There`s nothing quite like getting out of the office from time to time to do a reality check and find out what the real world thinks. Sometimes you find out you`re dead wrong about things, but it`s also good even if what you find out merely reinforces themes you believed to be correct to begin with.

And so it was in late June at the first CleanRooms Europe show, held in Frankfurt, Germany. In my brief tenure at CleanRooms, I`ve heard a few variations on the “new markets” theme. My experience has been that in these discussions about which markets might be the next big adopters of contamination control technology, people tend to get heated. They are passionate about what they believe and don`t believe, but they tend to be even more so when professional reputations are on the line. So I`ve been doing a lot of listening in these discussions, and I`d come to the conclusion that something was about to happen concerning new markets; I just wasn`t sure what. I`d been looking for one- and two-word answers like “food” or “paint spray.”

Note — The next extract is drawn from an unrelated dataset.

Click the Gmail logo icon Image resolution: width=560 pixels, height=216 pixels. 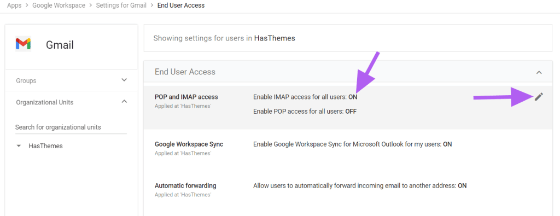point(23,44)
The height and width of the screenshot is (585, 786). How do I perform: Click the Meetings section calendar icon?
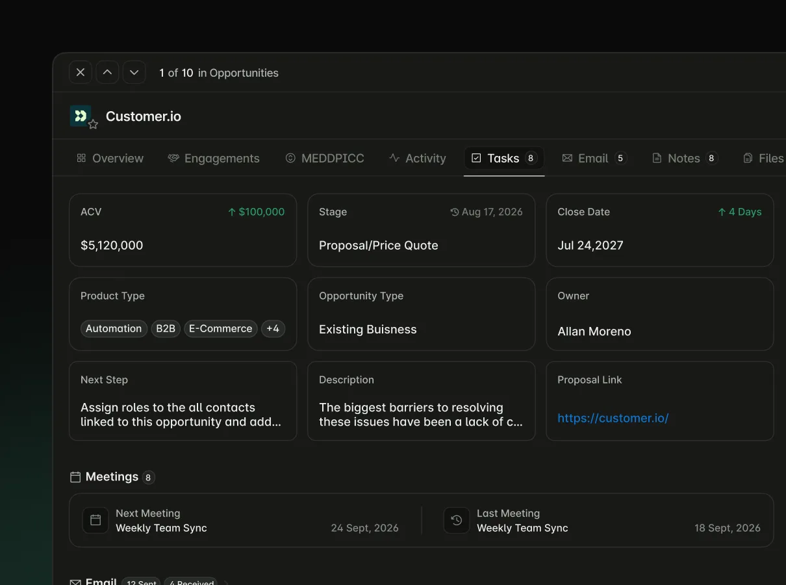[x=75, y=477]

Then Johann Dorner, head of the cleanroom manufacturing department at the Fraunhofer Institute for Manufacturing and Automation, based in Stuttgart, shed some light on this topic at a press conference. The Fraunhofer Institute and PE Schall GmbH were partners with PennWell, the parent company of CleanRooms and CleanRooms International magazines, in developing the CleanRooms Europe conference and exhibition, which included 139 companies from 13 countries. Dorner said that the need for clean environments exists in an “increasing number” of industrial fields, and the reason is not simply increasing demands from users for better quality products, but also “the need for businesses to maintain or strengthen their competitiveness through manufacturing innovative products.” He then rattled off about a dozen areas that are demonstrating some need for contamination control technology (among them, printed-circuit boards, thin-film technology [see news brief, page 45], medical technology, biotechnology, genetic engineering and food [yes!]), saying this was only 5 percent of a much longer list. That longer list includes some less obvious but equally relevant items: diesel injection pumps, anti-lock braking systems, optical lens coatings, fiber optics, foils and paints [yes!]. And on and on. So the big boom for contamination control is likely to come not from an individual market segment or two that suddenly adopts the technology in a big way, but rather from many industries simultaneously adopting it in gradual fashion.

In fact, this same sentiment was played out in a page 1 story in the July 1998 edition of CleanRooms, “Market drives need to make cleanrooms `cleaner,” which offered some evidence that making cleanrooms cleaner than they need to be according to industry practice may well lead to competitive advantage.

Any way you look at it, contamination control technology is broadening its base of applications. Along with that comes a constant need for training and education. And the demand rises for experienced contamination control professionals, such as you.

In the “dead wrong” category was my expectation that the majority of the 6,000-plus exhibition visitors in Frankfurt would be mainly from the pharmaceutical sector, given the location of the event. In fact, less than half the exhibitors I asked cited pharmaceutical as the main interest of visitors. Their answers were all over the map. Oh, well.